__TASK DIRECTIONS__. Please count the lines in the entries below that include the word "next", and give only the number.

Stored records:
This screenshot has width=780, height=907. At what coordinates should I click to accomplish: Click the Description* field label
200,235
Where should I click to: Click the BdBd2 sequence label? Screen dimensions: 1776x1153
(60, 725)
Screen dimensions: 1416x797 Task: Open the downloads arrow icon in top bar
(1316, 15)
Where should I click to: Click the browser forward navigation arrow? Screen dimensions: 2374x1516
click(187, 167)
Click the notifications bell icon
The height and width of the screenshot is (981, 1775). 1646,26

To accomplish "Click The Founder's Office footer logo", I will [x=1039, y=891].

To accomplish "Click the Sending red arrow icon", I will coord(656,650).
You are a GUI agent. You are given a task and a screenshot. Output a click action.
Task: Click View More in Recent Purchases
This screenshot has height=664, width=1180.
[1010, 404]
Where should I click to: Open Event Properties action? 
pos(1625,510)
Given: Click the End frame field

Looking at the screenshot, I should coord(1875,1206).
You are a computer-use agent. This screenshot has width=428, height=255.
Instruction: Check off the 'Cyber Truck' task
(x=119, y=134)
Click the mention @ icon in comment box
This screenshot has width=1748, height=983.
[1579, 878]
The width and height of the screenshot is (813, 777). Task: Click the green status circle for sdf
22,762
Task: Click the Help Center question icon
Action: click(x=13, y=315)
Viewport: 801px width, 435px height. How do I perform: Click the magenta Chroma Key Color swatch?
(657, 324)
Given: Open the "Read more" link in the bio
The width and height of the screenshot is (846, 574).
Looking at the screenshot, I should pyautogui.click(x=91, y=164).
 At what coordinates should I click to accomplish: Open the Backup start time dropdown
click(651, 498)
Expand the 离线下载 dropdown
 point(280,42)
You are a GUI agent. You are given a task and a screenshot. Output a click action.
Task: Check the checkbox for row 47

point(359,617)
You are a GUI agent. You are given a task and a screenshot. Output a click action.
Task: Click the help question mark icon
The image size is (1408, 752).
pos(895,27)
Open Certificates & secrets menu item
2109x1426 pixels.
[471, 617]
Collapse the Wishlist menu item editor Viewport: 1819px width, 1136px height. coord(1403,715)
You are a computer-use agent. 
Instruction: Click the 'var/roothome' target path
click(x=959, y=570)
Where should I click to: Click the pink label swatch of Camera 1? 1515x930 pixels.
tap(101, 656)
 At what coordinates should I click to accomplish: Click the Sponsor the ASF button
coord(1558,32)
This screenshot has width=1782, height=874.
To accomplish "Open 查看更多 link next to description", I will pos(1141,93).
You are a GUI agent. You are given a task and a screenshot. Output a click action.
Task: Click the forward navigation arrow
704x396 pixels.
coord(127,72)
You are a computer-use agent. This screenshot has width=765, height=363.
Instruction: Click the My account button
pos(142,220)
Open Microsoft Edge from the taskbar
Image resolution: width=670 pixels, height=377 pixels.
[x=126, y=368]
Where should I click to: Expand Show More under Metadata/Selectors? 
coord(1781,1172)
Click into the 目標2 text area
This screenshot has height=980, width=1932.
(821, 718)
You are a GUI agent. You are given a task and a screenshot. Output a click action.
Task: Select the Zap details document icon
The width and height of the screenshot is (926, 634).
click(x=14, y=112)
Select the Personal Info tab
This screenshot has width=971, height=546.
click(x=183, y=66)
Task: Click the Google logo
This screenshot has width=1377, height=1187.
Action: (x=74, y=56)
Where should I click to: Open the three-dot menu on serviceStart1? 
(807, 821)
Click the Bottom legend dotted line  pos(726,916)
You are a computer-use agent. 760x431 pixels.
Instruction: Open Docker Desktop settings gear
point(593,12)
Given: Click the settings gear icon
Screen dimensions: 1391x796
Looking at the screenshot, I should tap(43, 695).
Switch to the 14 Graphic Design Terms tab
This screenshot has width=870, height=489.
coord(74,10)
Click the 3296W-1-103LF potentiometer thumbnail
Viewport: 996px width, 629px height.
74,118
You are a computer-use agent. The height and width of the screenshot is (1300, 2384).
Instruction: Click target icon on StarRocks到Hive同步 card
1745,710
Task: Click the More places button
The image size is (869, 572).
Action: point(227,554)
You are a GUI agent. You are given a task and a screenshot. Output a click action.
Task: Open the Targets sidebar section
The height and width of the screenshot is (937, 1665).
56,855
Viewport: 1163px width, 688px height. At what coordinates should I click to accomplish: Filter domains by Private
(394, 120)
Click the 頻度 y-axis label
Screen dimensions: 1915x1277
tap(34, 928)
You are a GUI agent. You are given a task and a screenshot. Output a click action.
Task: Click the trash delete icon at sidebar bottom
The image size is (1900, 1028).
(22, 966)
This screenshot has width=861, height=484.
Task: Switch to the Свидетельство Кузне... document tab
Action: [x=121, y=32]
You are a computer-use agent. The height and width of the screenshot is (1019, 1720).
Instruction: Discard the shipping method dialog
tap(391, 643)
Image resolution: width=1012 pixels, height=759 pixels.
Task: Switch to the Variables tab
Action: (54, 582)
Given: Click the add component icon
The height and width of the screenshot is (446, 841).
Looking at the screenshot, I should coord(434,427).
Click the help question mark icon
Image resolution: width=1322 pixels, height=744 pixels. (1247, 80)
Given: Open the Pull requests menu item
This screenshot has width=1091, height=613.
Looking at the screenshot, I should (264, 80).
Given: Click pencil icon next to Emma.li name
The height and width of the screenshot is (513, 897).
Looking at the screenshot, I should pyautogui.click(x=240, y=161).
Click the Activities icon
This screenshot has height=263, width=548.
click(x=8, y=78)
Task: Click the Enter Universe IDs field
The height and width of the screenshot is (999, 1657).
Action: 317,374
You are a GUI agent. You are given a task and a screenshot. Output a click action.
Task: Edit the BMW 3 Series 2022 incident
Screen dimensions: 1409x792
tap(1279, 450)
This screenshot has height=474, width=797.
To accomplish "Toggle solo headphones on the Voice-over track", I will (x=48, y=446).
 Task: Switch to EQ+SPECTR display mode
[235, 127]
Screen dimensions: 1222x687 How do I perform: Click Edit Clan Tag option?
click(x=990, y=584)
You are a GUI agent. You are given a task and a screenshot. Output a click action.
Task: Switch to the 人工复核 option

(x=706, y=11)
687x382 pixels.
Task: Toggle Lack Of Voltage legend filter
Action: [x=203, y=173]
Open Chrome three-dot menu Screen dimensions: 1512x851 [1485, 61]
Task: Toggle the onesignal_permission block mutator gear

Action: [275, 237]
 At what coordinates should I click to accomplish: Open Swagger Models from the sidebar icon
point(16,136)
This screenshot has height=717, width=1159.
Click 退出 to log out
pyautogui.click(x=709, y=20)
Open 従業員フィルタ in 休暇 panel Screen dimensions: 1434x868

__OUTPUT__. 2